The k-out-of-n: G system consists of n components, and the system works normally if and only if when there are at least k working components at the same time in the system.^1–3 As this kind of system has been widely used in various fields, the research on the maintenance problems of the k-out-of-n: G system has become a hot topic in recent years. For instance, preventive maintenance,⁴ condition-based maintenance,⁵ the optimal maintenance policy which includes preventive maintenance and corrective maintenance,⁶ and the maintenance under D-policy.⁷ Krishnamoorthy et al.⁸ study a k-out-of-n: G system with repair under N-policy and give some reliability indices. Where the N-policy means that the repairman repairs until all the failed components in the system are repaired when the number of failed components in the system reaches N. It is extended by Fu et al.⁹ who study a machine-repair model with bi-level $(r, s)$ maintenance strategy by applying the supplementary variable method. In the bi-level $(r, s)$ maintenance strategy, different repairmen are assigned reasonably and effectively to repair the failed components by adjusting the thresholds. The results of Krishnamoorthy et al.⁸ and Fu et al.⁹ are extended by Wu et al.,¹⁰ who study the k-out-of-n: G repairable system with a bi-level maintenance strategy. Two types of repairmen are considered to achieve a reasonable allocation of human resources and save the maintenance cost in the system.
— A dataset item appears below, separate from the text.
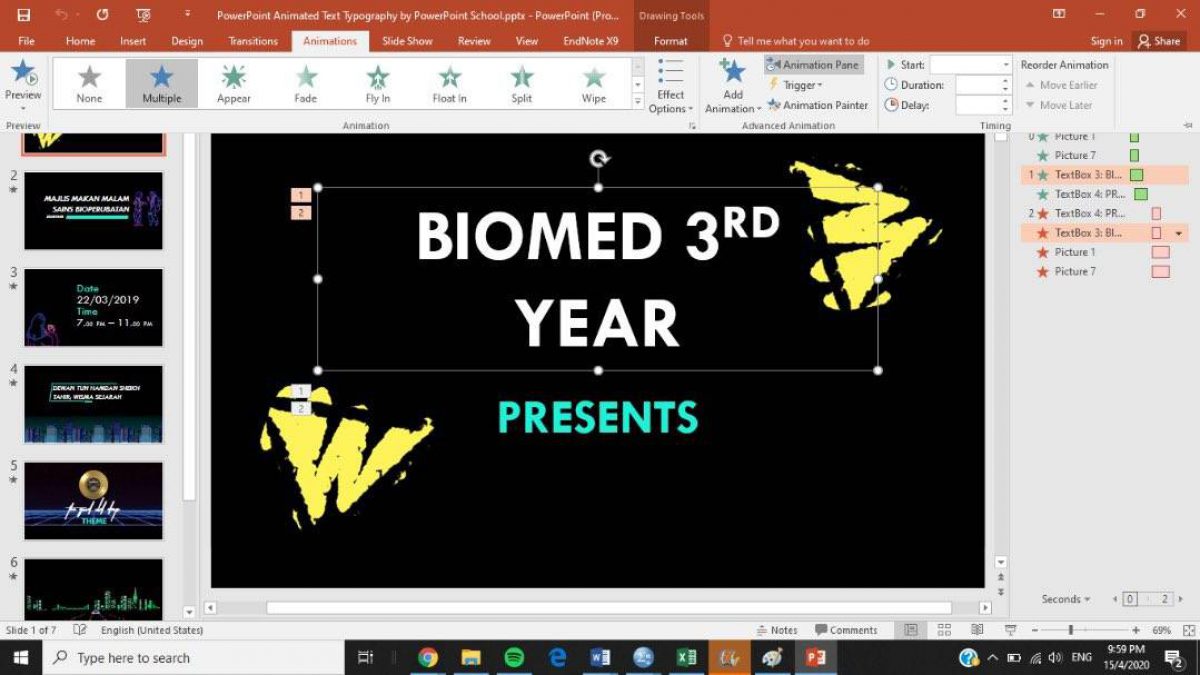Launch Spotify from the taskbar
1200x675 pixels.
514,657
With the in-depth research for the k-out-of-n: G system, different failure modes of the components in the system are studied. Such as external shock, load sharing, and common cause failure (CCF). Xiao et al.¹¹ study the optimal resource allocation for defending a k-out-of-n system against sequential intentional and unintentional impacts. Nezakati and Razmkhah¹² study a load sharing k-out-of-n: F system that assumes the degradation of components causes dependent competing failures including soft and hard failures. Common cause failure is a failure of two or more components at the same time or at a comparatively short time interval caused by the same reason. From the safety assessment of the nuclear power plant to the aerospace system, it can be seen that CCF is one of the significant reasons for causing the system to fail in advance.^13–16 For the research of the CCF in the system, there are mainly two methods: the explicit method and the implicit method.¹⁷ Based on the research results of these methods,^18–20 Li et al.²¹ analyze the reliability of k-out-of-n: G systems subject to CCF by using the Markov process to comprehensively analyze the non-repairable and repairable systems. Markov models of non-repairable and repairable systems are established, and the calculation method of the system reliability when common cause failure occurs is studied. Various problems related to CCF are also researched. Coolen and Coolen-Maturi²² study the system reliability following CCF of components by non-parametric predictive inference. Cao et al.²³ consider a selective maintenance optimization problem for systems subject to random CCF. For the Bayesian-based methods, Qiu and Ming²⁴ study the system affected by the probabilistic common cause failure under different relationships. Li et al.²⁵ study the common cause failure in a dynamic environment. In addition, the research based on CCF has many results in power systems, energy systems, and other fields.^26–29

Among the abundant studies in the literature mentioned, the bi-level maintenance strategy is researched, and the common cause failure is also combined with other problems to discuss. However, the problem of how to reasonably allocate the repairmen with multiple levels has not been solved when considering common cause failure. For example, the maintenance work of multiple signal transmission towers in a certain place is considered. The repairmen with multiple levels are often assigned to repair the failed towers, and extreme weather and other effects will cause all the signal transmission towers to fail. Researching such problems has practical implications. This paper is devoted to analyzing and solving such problems. Therefore, the main contributions of the research are: (1) the bi-level maintenance strategy is extended to the multi-level maintenance strategy; (2) two models with the multi-level maintenance strategy considering the failure of all and partial components due to common cause failure are established, respectively; (3) reliability indices of the system are derived under the model; (4) the optimal multi-level maintenance strategy is determined by minimizing the maintenance cost of the system.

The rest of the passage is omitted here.